Eu gosto de animais. Eu gosto de plantas. Eu gosto de CSI Las Vegas e de House. Também já gostei de Vila Sésamo, do Sítio do Pica-pau Amarelo, da Super Vicky, do Barco da Lucie, da Ilha da fantasia, de Magnum, de Casal 20, das Aventuras de Daniel Boone, de Viagem ao fundo do mar e do Poderoso Benson. Também já gostei de Domingo no parque, de Qual é a música, de Roletrando e do Cassino do Chacrinha. Também gostei do seminário Literatura e Jornalismo, na Academia Brasileira de Letras, e do congresso Escritores de Língua Portuguesa, especificamente da fala do acadêmico, professor Domício Proença Filho.

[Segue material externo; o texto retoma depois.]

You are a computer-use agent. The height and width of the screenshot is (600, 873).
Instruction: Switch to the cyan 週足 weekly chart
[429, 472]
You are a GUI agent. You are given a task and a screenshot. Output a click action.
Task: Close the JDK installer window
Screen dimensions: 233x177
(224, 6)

Eu sei de onde vim, quem eu sou, em quem eu creio, onde estou e onde quero chegar. Eu aprendi, desde tenra idade, a vencer os meus medos e a resolver os meus problemas. Hoje sei que as aflições pelas quais já passei não foram à toa, ou sem propósito. Nada é sem propósito. As marcas que tenho, gosto delas porque fazem parte da minha história. Sem elas eu não seria eu. O espaço negro que aparece na parte direita traseira do meu cérebro, quando visto no exame de ressonância magnética, é resultado da falta dos neurônios que "fritaram", quando eu tive um AVC aos 33 anos de idade, mas posso garantir: Tenho excelente memória.

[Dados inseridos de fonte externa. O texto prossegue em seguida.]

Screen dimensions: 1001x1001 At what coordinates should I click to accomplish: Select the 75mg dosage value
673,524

O leite derramado tem prazo (curto) para ser lamentado, porque eu me levanto rápido, sacudo a poeira e dou a volta por cima. Eu sei o que eu falo; eu assumo o que eu faço; eu não culpo ninguém; eu não sacaneio ninguém. Eu sei pedir perdão.

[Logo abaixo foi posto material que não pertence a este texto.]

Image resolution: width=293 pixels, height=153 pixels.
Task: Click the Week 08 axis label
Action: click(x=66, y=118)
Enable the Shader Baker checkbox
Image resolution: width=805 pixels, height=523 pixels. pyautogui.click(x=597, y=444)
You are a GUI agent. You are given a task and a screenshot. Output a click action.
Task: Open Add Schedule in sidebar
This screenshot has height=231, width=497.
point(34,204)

Bem, acho que posso resumir dizendo que sou essa mistura posta de frivolidade e circunspecção (ou fechada, como costumam me dizer). Eu consigo sair de C S Lewis e partir para Maurício de Sousa sem problemas. Eu rio fácil, eu choro fácil. Sou capaz de roubar o tempo do meu interlocutor da mesma forma que sou de ficar calada ou simplesmente na minha. De acordo com a consciência que recebo de Cristo, eu vivo a plenitude do meu ser, ou seja, se posso chorar, eu choro; se posso rir, eu rio; se posso gargalhar, eu gargalho; se posso ir, eu vou; se posso ficar, eu fico; se posso calar, eu calo; se posso falar, eu falo; se posso dançar, eu danço; se posso cantar, eu canto. Daí, enquanto escrevia estas linhas, consegui entender os que têm uma visão inverossímil de mim. Talvez eles tenham desfrutado de só uma parte de mim, e não deram a eles, ou a mim, uma nova oportunidade.

Ah, já ia esquecendo de dizer que às vezes sou chatinha, por causa da minha mania de ser didática e perfeccionista, mas no geral sou gente muito boa e generosa e companheira. Por fim, eu sou professora por formação – minhas brincadeiras de boneca acabavam comigo dando aula pra elas (que loucura!) – sou uma pessoa apaixonada pelo conhecimento, pela cultura, pelas artes, pelas letras, pela palavra escrita e combino bem com todas essas coisas.